Question

A metal rod $\text{PQ}$ is kept near an infinitely long, straight conductor, as shown. It carries a current $I$ and has a uniform area of cross - section $A$. If $J$ is the current density in the rod and $n$ is a number of electrons per unit volume, then the force on rod $\text{PQ}$ is

• A. $\frac{2{\mu }_{0}eJ{I}_1}{\pi nea}$
• B. $\frac{{\mu }_{0}eJ{I}_1}{\pi nea}$
• C. $\frac{3{\mu }_{0}eJ{I}_1}{2\pi nea}$
• D. $\frac{{\mu }_{0}eJ{I}_1}{2\pi nea}$

Answer 1

The correct option is D $\frac{{\mu }_{0}eJ{I}_1}{2\pi nea}$

Magnetic field at the rod $\text{PQ}$ due to infinite wire will be

$B=\frac{{\mu }_0{I}_1}{2\pi a}$


Now the force acting on an electron present in rod $\text{PQ}$, due to magnetic field of $I_1$ is

$F_m=evB(\because v\perp B)$

here $v=v_d$ (drift velocity of electron)
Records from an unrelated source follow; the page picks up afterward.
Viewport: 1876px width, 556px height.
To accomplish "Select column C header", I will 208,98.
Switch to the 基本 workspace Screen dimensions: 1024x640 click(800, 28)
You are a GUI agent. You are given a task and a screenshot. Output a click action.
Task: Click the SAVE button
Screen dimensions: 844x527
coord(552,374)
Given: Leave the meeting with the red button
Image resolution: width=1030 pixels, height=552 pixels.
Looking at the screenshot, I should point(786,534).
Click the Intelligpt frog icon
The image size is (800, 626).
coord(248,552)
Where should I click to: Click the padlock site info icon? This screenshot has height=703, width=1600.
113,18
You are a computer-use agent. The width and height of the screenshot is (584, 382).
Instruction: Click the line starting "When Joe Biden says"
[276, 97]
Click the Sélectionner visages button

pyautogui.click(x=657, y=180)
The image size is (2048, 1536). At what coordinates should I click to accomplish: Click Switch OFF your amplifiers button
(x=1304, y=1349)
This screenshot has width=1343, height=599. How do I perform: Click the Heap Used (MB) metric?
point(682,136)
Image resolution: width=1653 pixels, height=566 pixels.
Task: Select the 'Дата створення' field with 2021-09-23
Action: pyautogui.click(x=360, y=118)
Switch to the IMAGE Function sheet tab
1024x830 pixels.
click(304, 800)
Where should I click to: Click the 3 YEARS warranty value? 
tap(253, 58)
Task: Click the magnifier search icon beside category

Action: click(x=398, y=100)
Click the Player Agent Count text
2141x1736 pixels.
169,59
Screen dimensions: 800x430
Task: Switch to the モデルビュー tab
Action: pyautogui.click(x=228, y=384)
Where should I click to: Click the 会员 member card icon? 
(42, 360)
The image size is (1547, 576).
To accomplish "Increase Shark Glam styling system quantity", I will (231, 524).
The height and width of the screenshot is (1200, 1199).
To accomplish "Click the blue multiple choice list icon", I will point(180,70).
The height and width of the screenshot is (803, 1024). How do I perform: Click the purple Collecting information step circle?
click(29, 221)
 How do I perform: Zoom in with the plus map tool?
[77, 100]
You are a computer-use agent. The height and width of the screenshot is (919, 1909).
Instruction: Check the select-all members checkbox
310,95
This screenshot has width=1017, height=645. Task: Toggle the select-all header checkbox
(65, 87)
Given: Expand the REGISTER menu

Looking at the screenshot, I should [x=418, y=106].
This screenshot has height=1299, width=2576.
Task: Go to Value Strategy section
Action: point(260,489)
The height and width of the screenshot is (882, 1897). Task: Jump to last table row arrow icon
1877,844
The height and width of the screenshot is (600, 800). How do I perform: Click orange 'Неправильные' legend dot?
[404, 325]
$\therefore F_m=Be{v}_d=\frac{{\mu }_{0}e{v}_d{I}_1}{2\pi a}......\left(1\right)$

Now, as we know

$I=nAe{v}_d$

$\therefore v_d=\frac{I}{nAe}=\frac{J}{ne}(\text{as}J=\frac{I}{A})$

So, equation $\left(1\right)$ becomes,

$F_m=\frac{{\mu }_{0}e{I}_1}{2\pi a}\frac{J}{ne}$

$\therefore F_m=\frac{{\mu }_{0}eJ{I}_1}{2\pi nea}$

Therefore, option $\left(D\right)$ is the correct answer.